Supplied information
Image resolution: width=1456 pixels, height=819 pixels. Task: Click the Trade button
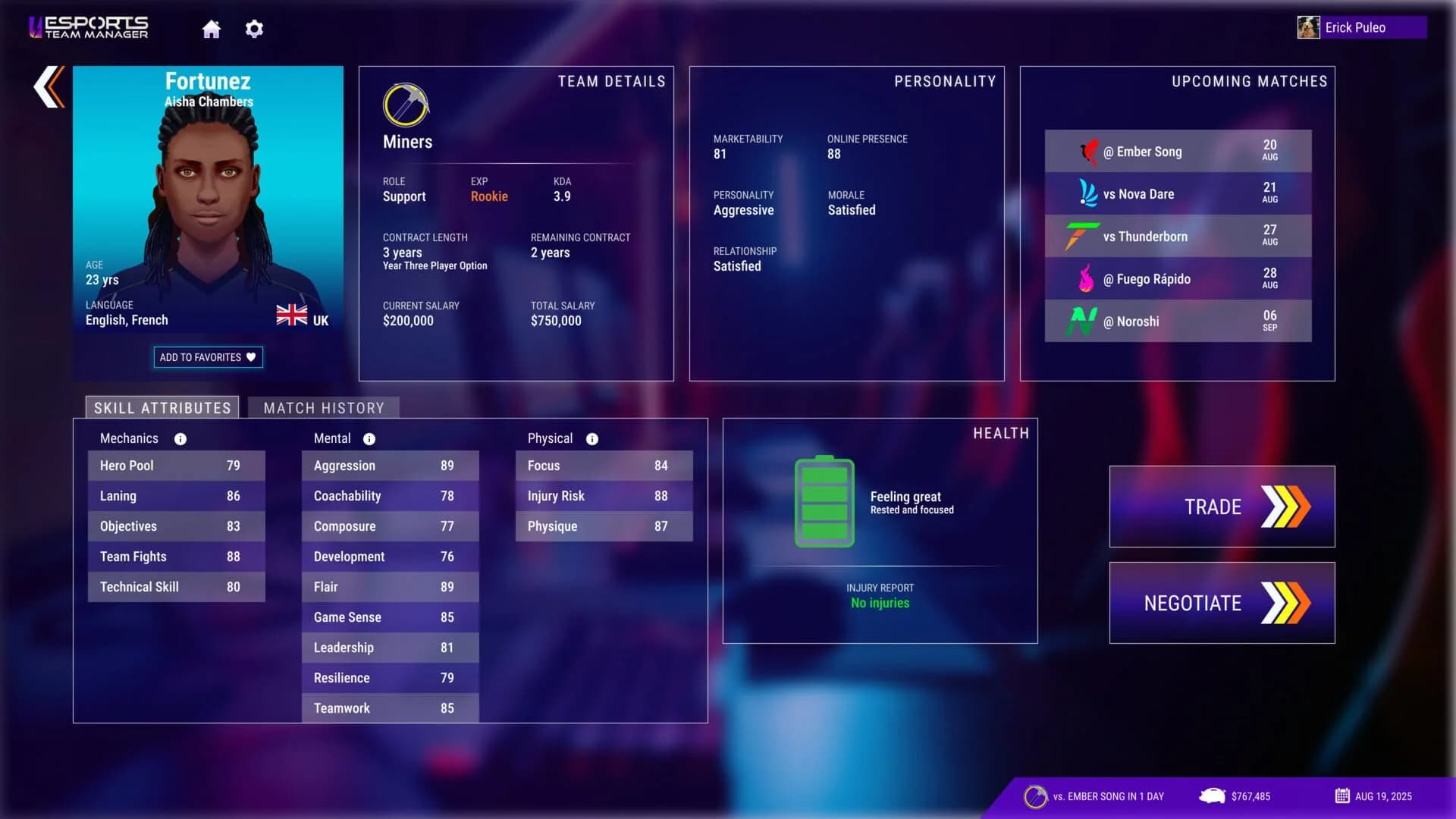coord(1221,507)
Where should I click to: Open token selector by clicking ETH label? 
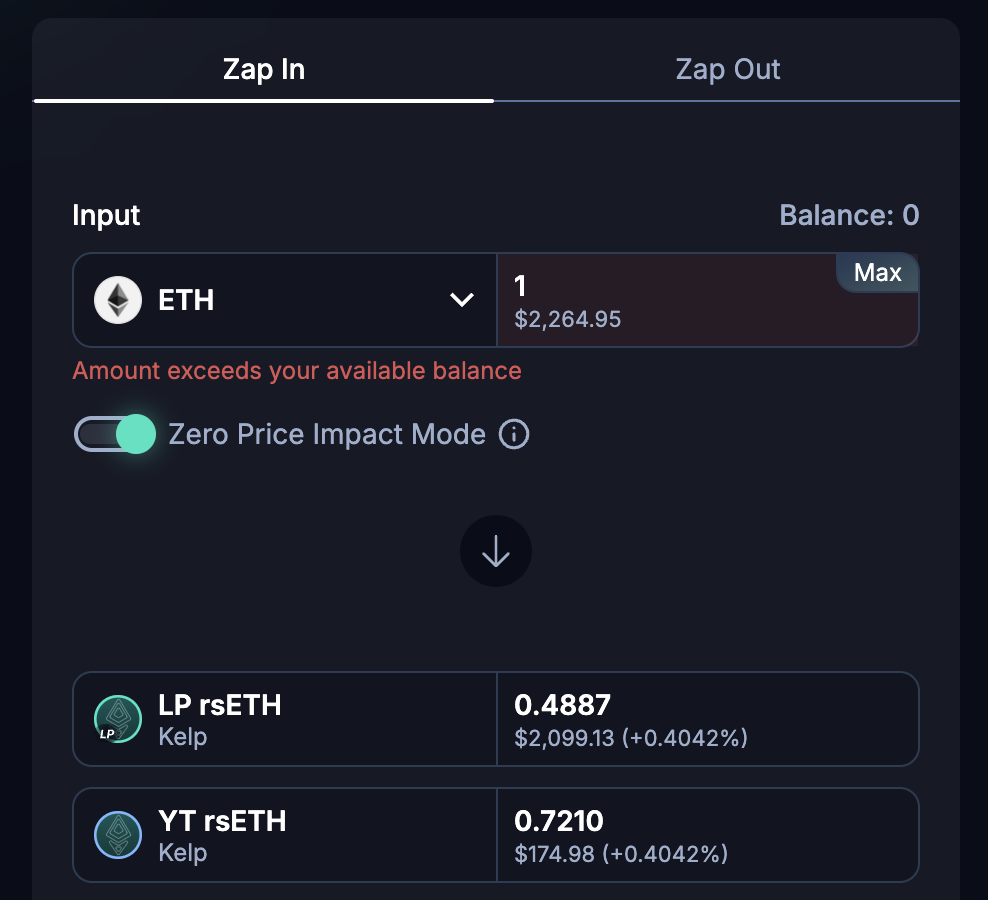(x=187, y=300)

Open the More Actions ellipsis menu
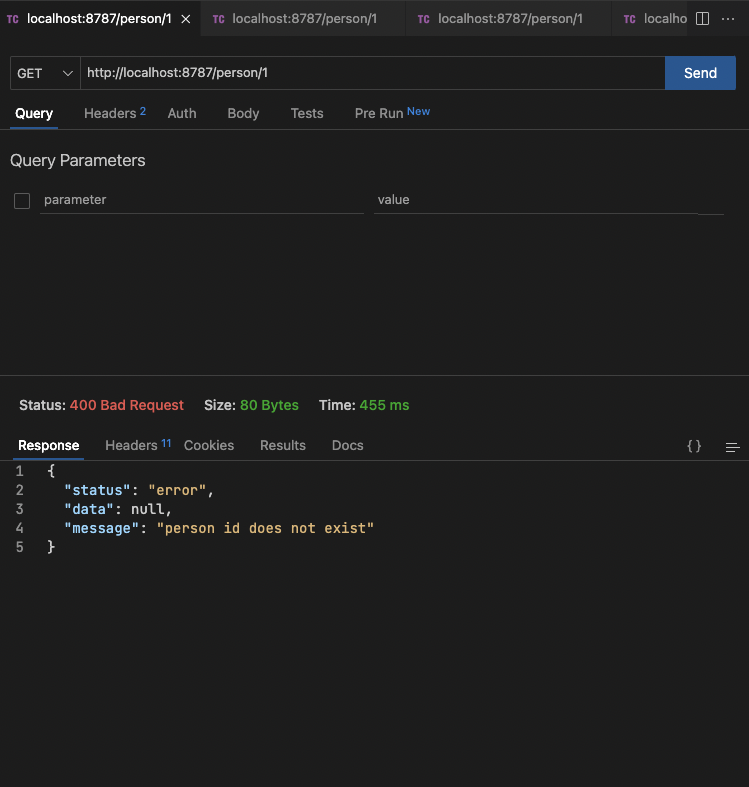coord(728,19)
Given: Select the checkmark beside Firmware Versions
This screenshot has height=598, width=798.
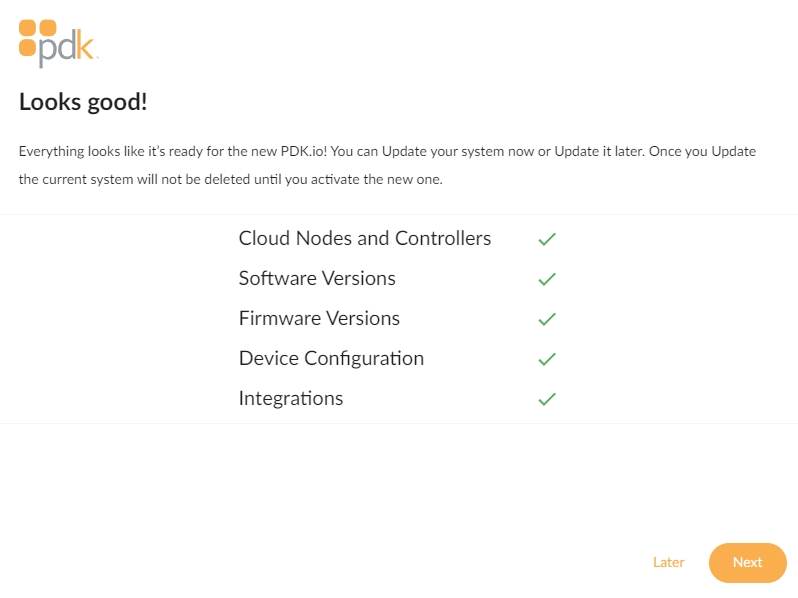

Exercise directions
Rewrite all the records above, swapping "Open" for "Launch" and leaving everything else unchanged. Omit the pictures from your answer.

Result below
Image resolution: width=1456 pixels, height=819 pixels. Task: Click the Trade button
coord(1221,507)
Where should I click to: Launch token selector by clicking ETH label? 
(x=187, y=300)

Launch the More Actions ellipsis menu
coord(728,19)
Given: Select the checkmark beside Firmware Versions
This screenshot has height=598, width=798.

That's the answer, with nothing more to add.